In their study, Dolatkhahi et al. examined the medical records of 5 208 patients at the Cancer Research Center of Shahid Beheshti University of Medical Sciences and Health Services. The researchers employed decision trees, random forests, and support vector machines as machine learning techniques. Their findings indicate that the random forest method achieved the highest level of performance, with an accuracy of 94.75% and a reliability of 97.26%, surpassing the results obtained from the other two methods (
39). Kabir Ahmad and Yusoff analyzed a dataset consisting of 700 samples. This dataset included 458 cases classified as benign and 241 as malignant. The objective of their research was to employ random forest as a method for accurately classifying breast cancer lesions through fine needle aspiration (FNA). The researchers discovered that the random forest method, with a precision rate of 72%, demonstrated the ability to effectively classify different types of breast cancer. This approach demonstrates significant potential as a valuable tool for early cancer detection, facilitating the differentiation between malignant and benign tumors (
40). In the study conducted by Olivotto et al., it was determined that several factors, including tumor size, margin involvement, tumor grade, and patient age, impact breast cancer metastasis to the lymph nodes. The current study identified the four factors above as part of a comprehensive list of ten factors impacting lymph node metastasis (
41).
4.1. Conclusions
The random forest algorithm demonstrates satisfactory accuracy in effectively discerning between different categories.
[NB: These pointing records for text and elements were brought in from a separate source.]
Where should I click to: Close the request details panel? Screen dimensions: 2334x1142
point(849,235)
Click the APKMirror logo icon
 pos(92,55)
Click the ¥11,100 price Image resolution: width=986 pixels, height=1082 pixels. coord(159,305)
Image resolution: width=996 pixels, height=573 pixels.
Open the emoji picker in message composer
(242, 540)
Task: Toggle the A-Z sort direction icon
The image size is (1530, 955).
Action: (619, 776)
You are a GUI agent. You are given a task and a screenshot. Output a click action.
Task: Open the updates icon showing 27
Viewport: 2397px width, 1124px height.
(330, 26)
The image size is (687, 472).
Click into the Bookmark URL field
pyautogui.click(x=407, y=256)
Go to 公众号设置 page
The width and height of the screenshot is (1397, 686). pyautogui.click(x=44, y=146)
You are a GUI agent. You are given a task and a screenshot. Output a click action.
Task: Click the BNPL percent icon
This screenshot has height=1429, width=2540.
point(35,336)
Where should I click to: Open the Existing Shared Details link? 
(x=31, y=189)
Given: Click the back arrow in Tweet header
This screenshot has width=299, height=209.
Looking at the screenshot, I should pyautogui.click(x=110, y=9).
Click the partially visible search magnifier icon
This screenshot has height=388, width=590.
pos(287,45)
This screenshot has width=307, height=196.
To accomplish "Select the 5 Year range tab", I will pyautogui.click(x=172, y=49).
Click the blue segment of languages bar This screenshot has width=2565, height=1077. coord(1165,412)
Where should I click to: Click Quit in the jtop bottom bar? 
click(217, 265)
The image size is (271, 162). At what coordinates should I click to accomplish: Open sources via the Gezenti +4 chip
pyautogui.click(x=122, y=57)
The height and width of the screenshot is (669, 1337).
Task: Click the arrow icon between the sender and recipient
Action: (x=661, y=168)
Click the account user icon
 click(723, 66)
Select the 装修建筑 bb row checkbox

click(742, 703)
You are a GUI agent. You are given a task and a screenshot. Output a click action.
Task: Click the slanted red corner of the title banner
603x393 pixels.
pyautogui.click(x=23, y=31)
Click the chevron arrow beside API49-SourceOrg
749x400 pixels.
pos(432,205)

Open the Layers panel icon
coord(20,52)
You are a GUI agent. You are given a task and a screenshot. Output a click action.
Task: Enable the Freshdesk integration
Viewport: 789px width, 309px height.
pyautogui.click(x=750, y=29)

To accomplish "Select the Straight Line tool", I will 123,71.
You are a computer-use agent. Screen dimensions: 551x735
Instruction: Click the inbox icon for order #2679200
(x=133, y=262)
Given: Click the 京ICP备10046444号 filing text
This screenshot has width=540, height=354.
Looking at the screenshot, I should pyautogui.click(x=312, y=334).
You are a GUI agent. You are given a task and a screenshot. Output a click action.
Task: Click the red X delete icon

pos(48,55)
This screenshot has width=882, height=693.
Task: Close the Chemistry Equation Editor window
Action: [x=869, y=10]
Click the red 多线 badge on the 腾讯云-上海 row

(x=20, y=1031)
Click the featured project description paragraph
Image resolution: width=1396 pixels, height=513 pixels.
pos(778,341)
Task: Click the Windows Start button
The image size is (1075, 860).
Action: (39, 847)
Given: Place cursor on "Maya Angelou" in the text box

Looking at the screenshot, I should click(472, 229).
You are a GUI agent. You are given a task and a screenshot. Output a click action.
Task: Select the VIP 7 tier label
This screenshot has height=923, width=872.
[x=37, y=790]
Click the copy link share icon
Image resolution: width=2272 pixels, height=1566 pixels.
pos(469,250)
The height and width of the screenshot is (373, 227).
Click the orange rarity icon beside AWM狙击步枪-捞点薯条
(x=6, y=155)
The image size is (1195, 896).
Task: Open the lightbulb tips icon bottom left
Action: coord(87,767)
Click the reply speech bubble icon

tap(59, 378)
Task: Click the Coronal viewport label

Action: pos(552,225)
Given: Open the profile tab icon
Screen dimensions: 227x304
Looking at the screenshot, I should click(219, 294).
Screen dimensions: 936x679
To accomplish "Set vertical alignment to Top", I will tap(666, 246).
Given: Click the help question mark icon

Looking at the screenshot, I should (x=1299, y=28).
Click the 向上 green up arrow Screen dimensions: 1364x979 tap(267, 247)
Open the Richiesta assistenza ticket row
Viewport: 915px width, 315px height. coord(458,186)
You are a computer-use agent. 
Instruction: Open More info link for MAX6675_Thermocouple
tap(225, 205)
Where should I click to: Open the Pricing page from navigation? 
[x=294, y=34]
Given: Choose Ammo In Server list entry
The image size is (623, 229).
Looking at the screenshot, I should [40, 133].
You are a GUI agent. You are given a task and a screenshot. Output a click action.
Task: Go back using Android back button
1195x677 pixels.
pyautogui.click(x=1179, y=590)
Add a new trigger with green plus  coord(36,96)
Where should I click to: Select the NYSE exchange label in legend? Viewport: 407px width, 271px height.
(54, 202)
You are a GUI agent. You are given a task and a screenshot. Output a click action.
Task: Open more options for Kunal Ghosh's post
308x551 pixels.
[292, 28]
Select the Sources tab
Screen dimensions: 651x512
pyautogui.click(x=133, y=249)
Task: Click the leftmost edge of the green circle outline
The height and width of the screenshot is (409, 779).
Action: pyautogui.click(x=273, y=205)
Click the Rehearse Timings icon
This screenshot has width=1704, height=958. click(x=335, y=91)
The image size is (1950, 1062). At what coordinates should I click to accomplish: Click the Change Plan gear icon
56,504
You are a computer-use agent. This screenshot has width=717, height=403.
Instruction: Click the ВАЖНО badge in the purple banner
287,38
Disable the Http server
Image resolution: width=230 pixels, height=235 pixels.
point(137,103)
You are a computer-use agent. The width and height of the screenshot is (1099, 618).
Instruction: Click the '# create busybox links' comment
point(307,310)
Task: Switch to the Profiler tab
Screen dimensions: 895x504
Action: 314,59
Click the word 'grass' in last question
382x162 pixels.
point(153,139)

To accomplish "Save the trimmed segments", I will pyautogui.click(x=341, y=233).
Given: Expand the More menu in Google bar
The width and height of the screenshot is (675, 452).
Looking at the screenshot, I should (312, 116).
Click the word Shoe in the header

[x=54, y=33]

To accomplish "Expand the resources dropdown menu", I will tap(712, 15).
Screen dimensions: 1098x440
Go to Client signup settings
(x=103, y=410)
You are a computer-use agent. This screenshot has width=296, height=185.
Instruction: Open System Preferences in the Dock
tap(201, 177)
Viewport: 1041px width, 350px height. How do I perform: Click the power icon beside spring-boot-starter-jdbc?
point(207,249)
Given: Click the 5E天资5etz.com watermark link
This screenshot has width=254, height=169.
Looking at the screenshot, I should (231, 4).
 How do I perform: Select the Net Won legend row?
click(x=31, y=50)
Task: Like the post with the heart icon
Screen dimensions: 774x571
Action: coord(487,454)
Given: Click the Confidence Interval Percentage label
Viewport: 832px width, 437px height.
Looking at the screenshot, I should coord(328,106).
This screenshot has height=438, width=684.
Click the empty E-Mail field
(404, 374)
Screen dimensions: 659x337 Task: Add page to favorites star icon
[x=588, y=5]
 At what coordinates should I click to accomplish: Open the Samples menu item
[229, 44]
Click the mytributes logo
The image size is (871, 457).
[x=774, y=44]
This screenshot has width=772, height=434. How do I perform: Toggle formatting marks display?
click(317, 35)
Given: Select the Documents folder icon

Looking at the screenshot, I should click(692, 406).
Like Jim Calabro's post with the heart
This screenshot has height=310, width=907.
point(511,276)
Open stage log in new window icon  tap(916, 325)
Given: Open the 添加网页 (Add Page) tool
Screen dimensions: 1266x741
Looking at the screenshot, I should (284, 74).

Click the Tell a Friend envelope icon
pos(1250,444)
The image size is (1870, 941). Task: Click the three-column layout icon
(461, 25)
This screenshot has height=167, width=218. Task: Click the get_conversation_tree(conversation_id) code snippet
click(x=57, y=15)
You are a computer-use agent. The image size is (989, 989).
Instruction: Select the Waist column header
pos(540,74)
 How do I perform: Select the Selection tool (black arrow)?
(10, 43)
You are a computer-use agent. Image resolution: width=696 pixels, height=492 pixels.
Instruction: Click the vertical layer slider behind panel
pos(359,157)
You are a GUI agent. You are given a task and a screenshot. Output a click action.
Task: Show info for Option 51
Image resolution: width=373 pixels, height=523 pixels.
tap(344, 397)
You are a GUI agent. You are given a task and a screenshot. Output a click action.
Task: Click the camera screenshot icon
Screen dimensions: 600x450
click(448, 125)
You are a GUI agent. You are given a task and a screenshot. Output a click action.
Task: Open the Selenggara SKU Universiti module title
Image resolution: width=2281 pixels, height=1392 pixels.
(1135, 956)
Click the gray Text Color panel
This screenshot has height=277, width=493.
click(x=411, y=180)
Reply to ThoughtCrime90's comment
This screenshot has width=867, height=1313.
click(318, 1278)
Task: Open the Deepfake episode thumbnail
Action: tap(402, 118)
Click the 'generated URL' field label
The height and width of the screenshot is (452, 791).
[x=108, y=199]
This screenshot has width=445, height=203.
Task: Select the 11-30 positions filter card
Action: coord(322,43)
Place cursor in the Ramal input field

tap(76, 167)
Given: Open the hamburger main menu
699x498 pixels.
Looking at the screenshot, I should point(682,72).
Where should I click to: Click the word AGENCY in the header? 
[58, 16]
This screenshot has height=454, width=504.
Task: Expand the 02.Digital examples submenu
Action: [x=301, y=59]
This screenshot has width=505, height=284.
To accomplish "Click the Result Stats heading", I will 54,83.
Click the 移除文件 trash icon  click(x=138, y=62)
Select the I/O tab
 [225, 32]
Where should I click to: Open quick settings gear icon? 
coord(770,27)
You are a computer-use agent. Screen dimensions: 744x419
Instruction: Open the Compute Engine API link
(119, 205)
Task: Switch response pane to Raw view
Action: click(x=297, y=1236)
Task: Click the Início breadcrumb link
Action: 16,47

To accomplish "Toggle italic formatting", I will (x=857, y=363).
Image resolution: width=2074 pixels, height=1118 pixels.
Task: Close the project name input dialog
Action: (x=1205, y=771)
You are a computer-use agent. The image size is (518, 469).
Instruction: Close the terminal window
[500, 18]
Given the missing data within the study, this algorithm offers a viable approach for effectively handling missing data. The random forest algorithm, which incorporates multiple sampling of variables and their utilization in constituent trees, effectively addresses the issue of small data volume. As a result, it yields accurate and acceptable results from a clinical perspective and in similar studies. It is recommended that medical professionals utilize the random forest model developed in the present study.